> Job: Write out the passage on Dan Stimson's Hall of Fame induction word for word, between "The Class of" and "and Conference Center.", inclusive.

Dan Stimson, a Falconer native and longtime William and Mary director of track and field and cross country, will be one of the 10 former Tribe legends inducted into the William and Mary Athletics Hall of Fame Class of 2014 on Saturday, April 12.
The Class of 2014 will consist of Ashleigh Akens Rabe '94 (Women's Basketball), David Corley, Jr. '03 (Football), Ann Ekberg Saunders '03 (Field Hockey), Debbie Hill (Head Volleyball Coach), Tracey Leinbach '81 (Women's Golf), Carrie Moore '99 (Women's Soccer), Billy Owens '95 (Men's Soccer), Lisa Rayner '96 (Track and Field), Trevor Spracklin '01 (Men's Tennis) and Stimson.
The event is scheduled to take place April 12, 2014 at the Fort Magruder Hotel and Conference Center.
Falconer native Dan Stimson will be inducted into the William and Mary Athletics Hall of Fame on April 12.

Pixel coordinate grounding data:
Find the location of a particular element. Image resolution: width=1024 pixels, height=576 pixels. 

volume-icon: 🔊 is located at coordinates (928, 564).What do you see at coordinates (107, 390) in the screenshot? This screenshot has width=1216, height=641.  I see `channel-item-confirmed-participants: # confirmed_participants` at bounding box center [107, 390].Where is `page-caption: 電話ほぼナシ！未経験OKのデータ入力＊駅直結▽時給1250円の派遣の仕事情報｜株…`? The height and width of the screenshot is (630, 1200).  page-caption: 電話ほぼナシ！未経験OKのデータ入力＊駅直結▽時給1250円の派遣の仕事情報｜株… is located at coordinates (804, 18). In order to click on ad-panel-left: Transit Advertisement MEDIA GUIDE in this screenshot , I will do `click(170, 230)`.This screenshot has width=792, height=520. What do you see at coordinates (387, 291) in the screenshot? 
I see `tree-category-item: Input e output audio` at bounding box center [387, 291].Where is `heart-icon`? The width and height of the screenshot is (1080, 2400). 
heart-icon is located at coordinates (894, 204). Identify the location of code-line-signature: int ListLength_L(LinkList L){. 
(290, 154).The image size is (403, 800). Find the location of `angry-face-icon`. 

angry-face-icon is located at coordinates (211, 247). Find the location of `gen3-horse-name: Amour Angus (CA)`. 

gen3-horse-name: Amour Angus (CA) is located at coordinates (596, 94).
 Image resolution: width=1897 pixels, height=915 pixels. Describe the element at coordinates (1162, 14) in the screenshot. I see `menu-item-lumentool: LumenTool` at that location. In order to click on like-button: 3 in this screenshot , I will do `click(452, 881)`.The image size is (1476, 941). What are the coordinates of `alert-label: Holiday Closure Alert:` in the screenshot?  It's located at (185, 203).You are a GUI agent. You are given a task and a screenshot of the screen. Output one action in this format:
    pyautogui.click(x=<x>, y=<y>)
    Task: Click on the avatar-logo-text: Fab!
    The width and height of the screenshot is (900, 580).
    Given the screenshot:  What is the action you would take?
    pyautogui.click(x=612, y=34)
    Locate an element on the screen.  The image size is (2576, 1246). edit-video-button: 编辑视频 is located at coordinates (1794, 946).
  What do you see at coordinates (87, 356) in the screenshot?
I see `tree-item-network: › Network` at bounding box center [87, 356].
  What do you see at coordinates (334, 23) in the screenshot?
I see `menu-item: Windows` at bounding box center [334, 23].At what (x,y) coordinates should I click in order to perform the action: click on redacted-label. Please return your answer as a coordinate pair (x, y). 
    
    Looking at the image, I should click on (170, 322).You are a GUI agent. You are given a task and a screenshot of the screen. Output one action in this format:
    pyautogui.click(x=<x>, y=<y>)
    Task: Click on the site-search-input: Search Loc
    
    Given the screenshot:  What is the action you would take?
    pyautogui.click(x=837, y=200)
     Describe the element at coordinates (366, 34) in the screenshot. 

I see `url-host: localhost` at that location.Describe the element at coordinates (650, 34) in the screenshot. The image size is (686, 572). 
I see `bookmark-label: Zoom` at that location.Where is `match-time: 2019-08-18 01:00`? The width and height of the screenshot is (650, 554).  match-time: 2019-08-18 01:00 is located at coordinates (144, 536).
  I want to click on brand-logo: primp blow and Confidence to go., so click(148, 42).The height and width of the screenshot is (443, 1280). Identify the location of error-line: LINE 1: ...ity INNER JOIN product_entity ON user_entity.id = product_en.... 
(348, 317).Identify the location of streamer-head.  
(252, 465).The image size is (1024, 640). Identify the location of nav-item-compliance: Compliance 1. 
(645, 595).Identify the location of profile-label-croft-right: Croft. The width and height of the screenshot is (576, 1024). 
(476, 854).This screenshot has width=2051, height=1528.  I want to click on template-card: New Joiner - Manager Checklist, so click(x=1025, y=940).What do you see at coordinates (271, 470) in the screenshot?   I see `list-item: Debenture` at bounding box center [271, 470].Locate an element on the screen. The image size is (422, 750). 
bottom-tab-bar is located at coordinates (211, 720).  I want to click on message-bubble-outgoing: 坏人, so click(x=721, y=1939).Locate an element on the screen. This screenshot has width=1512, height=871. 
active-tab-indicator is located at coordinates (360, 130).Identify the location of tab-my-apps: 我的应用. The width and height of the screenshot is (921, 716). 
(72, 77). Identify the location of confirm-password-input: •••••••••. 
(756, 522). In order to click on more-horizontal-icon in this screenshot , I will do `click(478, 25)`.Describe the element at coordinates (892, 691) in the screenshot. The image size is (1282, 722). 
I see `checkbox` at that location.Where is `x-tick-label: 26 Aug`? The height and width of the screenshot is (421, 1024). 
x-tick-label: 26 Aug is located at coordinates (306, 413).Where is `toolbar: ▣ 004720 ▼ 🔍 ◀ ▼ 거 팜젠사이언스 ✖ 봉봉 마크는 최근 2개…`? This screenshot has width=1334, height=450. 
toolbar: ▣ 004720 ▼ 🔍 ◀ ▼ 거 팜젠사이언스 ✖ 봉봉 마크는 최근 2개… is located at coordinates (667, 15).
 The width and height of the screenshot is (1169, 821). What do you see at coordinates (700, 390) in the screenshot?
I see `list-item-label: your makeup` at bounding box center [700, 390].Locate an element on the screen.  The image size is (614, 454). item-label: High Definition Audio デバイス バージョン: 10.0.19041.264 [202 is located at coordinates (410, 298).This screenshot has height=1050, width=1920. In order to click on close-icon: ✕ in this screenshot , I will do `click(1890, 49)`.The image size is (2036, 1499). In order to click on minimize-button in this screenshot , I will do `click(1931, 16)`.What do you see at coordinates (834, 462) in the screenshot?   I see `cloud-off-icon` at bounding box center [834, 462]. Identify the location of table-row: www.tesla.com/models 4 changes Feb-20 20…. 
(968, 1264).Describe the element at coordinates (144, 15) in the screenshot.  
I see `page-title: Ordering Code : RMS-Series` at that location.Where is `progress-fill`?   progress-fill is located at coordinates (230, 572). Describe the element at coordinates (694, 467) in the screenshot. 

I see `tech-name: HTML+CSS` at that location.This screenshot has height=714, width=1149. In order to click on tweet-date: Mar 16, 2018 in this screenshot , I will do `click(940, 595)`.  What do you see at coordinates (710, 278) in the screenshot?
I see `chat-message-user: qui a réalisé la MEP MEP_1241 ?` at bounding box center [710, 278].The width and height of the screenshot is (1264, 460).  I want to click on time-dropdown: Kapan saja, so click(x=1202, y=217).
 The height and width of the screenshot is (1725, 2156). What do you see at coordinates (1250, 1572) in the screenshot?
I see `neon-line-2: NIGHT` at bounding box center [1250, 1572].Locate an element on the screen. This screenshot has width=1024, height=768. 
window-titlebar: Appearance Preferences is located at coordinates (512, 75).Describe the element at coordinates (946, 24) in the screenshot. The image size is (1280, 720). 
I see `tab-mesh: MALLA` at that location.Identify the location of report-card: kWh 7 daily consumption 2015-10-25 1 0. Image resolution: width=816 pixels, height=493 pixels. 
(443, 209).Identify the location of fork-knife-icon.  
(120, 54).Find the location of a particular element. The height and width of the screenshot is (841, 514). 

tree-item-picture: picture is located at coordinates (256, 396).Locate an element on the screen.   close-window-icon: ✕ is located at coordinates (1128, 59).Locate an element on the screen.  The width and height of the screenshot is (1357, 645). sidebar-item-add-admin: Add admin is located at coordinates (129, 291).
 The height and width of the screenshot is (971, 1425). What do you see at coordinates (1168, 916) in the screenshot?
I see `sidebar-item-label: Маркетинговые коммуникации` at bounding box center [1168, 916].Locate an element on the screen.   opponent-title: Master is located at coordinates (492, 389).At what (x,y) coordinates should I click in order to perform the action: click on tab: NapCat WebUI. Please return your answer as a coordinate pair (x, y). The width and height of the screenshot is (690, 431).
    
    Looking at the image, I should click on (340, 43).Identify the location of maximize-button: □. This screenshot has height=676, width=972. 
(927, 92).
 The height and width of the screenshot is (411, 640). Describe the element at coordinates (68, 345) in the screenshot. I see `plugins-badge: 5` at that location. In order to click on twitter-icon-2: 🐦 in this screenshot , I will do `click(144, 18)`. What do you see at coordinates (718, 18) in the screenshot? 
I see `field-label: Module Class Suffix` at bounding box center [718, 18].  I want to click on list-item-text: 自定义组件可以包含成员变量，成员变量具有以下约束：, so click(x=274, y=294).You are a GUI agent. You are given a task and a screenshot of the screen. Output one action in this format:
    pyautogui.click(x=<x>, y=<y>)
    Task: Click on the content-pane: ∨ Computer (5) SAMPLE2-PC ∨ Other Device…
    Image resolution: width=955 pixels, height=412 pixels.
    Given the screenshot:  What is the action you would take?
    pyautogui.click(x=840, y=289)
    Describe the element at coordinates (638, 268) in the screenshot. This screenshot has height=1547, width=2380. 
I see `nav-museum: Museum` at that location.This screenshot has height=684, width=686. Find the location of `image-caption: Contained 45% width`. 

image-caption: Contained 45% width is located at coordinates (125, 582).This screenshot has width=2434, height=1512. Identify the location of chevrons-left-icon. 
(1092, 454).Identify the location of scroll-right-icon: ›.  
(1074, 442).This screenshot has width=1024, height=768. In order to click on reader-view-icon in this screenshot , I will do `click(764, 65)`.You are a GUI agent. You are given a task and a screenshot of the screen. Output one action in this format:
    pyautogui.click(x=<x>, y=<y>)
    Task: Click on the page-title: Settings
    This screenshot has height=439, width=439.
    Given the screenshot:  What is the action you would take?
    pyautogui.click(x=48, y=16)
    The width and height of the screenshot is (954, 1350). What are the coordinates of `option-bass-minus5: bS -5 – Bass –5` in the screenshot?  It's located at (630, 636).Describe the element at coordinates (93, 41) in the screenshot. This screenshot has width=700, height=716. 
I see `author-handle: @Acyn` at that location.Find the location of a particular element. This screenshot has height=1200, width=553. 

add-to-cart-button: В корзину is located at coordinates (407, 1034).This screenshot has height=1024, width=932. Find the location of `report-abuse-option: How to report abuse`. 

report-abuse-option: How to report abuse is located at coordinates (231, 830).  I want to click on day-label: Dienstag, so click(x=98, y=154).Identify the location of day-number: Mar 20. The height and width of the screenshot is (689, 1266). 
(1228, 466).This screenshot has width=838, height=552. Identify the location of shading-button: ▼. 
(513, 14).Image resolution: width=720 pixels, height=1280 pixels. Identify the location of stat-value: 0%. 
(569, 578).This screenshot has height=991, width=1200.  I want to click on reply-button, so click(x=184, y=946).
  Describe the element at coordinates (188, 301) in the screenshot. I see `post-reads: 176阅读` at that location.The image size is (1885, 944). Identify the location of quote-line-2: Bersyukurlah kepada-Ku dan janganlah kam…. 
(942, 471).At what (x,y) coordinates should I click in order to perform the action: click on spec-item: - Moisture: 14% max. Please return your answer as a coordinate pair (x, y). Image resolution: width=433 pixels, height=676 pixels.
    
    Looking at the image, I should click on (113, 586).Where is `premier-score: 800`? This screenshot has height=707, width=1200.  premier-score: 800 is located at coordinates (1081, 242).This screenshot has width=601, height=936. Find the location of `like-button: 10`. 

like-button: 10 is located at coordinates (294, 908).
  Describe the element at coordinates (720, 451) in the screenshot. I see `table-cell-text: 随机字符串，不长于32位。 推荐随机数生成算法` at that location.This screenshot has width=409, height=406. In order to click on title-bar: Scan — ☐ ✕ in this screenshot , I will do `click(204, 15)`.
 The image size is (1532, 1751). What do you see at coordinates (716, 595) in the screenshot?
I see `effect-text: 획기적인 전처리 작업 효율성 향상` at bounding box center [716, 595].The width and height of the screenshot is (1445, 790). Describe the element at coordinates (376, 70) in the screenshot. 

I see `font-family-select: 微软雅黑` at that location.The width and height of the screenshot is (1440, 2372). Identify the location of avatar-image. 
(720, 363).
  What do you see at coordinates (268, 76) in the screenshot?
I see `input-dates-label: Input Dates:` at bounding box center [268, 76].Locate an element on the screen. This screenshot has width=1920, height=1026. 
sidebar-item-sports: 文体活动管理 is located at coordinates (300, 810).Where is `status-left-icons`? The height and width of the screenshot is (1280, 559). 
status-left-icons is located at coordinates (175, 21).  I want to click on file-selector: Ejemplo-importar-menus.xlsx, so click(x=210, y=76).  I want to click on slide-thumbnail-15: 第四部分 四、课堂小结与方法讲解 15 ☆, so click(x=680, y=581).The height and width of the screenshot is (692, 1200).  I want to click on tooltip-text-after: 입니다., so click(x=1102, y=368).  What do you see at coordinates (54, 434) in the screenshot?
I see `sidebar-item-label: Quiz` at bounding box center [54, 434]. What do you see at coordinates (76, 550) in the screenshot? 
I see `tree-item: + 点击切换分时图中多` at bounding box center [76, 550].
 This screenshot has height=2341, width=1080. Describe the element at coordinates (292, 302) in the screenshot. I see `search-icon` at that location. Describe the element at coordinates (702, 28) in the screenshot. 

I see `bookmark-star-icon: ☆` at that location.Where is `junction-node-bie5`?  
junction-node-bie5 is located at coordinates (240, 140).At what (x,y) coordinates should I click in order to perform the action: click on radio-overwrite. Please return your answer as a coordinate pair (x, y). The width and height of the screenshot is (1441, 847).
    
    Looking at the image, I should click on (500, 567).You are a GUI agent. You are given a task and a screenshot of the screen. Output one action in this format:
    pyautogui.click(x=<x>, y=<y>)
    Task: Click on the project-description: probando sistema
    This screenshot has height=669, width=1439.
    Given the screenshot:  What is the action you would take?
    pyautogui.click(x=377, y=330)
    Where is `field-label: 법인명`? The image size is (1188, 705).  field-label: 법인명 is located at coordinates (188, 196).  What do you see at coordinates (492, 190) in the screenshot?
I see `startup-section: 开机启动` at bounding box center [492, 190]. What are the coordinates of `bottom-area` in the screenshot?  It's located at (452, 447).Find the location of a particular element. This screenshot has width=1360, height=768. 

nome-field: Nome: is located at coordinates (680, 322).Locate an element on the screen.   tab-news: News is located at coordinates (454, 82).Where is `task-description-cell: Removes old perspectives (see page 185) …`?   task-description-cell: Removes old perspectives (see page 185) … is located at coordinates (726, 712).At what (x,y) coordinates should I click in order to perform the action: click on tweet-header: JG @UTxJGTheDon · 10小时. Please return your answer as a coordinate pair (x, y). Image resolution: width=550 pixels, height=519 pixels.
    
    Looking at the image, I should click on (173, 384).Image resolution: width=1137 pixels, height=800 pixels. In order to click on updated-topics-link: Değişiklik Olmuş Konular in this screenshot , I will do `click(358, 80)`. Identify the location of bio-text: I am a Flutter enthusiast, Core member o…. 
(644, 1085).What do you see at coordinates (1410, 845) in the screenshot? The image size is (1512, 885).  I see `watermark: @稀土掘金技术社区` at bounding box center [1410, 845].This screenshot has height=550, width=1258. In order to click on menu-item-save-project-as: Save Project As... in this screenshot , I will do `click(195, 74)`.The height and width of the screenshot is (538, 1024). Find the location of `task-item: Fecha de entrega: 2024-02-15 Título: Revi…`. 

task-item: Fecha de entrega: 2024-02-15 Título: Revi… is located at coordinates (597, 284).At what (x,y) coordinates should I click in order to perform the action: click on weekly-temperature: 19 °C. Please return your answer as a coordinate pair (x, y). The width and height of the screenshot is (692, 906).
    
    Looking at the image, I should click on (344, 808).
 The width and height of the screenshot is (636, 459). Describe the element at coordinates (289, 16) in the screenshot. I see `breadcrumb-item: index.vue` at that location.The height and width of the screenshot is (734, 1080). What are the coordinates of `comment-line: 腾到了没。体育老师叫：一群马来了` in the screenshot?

> Answer box:
The Class of 2014 will consist of Ashleigh Akens Rabe '94 (Women's Basketball), David Corley, Jr. '03 (Football), Ann Ekberg Saunders '03 (Field Hockey), Debbie Hill (Head Volleyball Coach), Tracey Leinbach '81 (Women's Golf), Carrie Moore '99 (Women's Soccer), Billy Owens '95 (Men's Soccer), Lisa Rayner '96 (Track and Field), Trevor Spracklin '01 (Men's Tennis) and Stimson.
The event is scheduled to take place April 12, 2014 at the Fort Magruder Hotel and Conference Center.